DATA EXCERPTS:
--------

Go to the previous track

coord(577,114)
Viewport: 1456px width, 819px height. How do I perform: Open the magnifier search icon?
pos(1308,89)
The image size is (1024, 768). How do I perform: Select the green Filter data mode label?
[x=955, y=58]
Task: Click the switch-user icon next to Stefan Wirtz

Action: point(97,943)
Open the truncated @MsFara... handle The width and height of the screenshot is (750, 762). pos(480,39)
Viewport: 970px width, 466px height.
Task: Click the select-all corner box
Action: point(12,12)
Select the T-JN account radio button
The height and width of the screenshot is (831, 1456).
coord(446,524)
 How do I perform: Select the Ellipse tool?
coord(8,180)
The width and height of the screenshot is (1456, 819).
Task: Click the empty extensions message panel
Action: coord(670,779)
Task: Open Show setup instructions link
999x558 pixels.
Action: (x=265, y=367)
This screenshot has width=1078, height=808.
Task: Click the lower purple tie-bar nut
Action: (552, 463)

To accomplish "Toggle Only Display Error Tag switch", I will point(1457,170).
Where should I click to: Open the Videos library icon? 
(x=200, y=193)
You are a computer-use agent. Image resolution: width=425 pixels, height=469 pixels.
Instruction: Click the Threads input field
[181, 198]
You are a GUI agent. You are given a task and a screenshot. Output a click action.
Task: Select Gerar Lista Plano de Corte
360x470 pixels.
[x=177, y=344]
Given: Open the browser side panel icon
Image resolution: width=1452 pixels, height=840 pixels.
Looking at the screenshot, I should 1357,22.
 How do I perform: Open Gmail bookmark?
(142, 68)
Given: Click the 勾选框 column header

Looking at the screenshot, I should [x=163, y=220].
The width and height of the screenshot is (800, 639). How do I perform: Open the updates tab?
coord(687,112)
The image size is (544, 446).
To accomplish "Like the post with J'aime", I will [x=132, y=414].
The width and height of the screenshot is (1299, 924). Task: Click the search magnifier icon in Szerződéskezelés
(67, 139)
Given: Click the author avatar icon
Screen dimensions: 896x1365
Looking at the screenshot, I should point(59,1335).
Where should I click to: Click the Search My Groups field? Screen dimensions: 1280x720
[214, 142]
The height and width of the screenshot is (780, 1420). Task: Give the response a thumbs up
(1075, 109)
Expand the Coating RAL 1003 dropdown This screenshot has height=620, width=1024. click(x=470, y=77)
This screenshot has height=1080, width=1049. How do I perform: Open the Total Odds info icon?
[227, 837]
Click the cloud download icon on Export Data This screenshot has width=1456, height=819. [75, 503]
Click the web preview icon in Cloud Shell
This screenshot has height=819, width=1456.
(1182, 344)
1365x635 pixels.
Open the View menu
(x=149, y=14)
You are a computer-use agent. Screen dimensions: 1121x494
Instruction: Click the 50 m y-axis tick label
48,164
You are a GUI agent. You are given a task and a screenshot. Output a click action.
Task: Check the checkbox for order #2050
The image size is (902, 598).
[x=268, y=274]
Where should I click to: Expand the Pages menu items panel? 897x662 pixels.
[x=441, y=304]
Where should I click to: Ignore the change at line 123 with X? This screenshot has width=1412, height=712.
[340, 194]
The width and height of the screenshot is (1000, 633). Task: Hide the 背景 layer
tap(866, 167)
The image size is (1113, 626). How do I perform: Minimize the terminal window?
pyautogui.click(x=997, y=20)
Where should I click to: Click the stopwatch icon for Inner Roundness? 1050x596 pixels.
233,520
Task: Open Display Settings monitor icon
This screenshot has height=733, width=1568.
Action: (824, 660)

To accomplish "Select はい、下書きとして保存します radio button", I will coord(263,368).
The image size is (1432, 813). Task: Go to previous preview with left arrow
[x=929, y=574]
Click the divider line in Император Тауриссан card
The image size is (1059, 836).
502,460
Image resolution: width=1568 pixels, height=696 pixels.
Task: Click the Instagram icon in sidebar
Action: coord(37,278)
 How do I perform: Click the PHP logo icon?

--------

STATED GOAL:
How many of the lines above contain the string "point"? Reply with the number alone.

RESULT BELOW:
4